WRITTEN INSTRUCTION 1 –
In the court opinion, start at the words "This is a motion" and end after "of matrimonial matters.". Repeat that span, swapping "summary judgment" for "summary disposition".
WRITTEN INSTRUCTION 2 –
According to the court opinion, which provision of the Rules of Civil Practice authorizes summary judgment in an action for a declaratory judgment?

PASSAGE GIVEN –
⟨
Opinion
December 20, 1957
Joseph B. Williams for plaintiff.
Marvin A. Cooper for defendants.
This is a motion by the plaintiff for summary judgment in an action in which the plaintiff seeks a judgment declaring that she and the male defendant are wife and husband; that the defendants are not husband and wife; and that a Mexican decree procured by the male defendant is invalid.
A contention was made on the oral argument that summary judgment will not lie in a matter such as the instant dispute. As to this, see subdivision 9 of rule 113 of the Rules of Civil Practice, effective January 1, 1953, which authorizes summary judgment in an action for a declaratory judgment. No exception is made of matrimonial matters.
The complaint in paragraph 1 alleges that the plaintiff and male defendant were married in 1929 and in paragraph 2 that no court of competent jurisdiction has ever dissolved that marriage. In paragraph 3 it is alleged that the male defendant commenced a divorce action in Mexico in 1954; that the plaintiff was not served with process in that action and did not appear in the action; that the male defendant procured a divorce purporting to divorce him from the plaintiff; that the male defendant did not remain in Mexico for a period of more than two days but returned to New York. The defendants in their answer admit "each and every allegation contained in paragraph 3 of the complaint" but deny that the Mexican divorce "is colorable and is of no force and effect in law whatsoever." Paragraph 4 of the complaint states inter alia that the male defendant's "sojourn" in Mexico was brief "and for the purpose of going through the divorce proceedings." This allegation is admitted by the answer.
⟩
DATA EXTRACT –
⟨
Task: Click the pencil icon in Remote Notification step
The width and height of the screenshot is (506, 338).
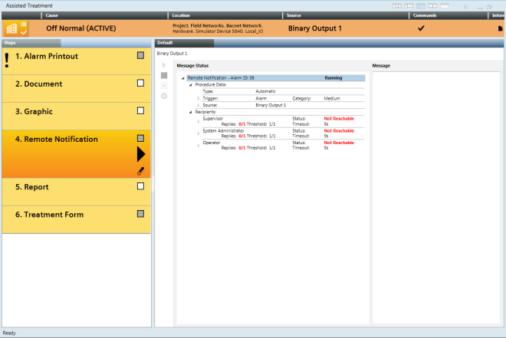Action: (140, 171)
⟩
RIGHT ANSWER 1 –
This is a motion by the plaintiff for summary disposition in an action in which the plaintiff seeks a judgment declaring that she and the male defendant are wife and husband; that the defendants are not husband and wife; and that a Mexican decree procured by the male defendant is invalid.
A contention was made on the oral argument that summary disposition will not lie in a matter such as the instant dispute. As to this, see subdivision 9 of rule 113 of the Rules of Civil Practice, effective January 1, 1953, which authorizes summary disposition in an action for a declaratory judgment. No exception is made of matrimonial matters.

RIGHT ANSWER 2 –
Subdivision 9 of rule 113 of the Rules of Civil Practice, effective January 1, 1953.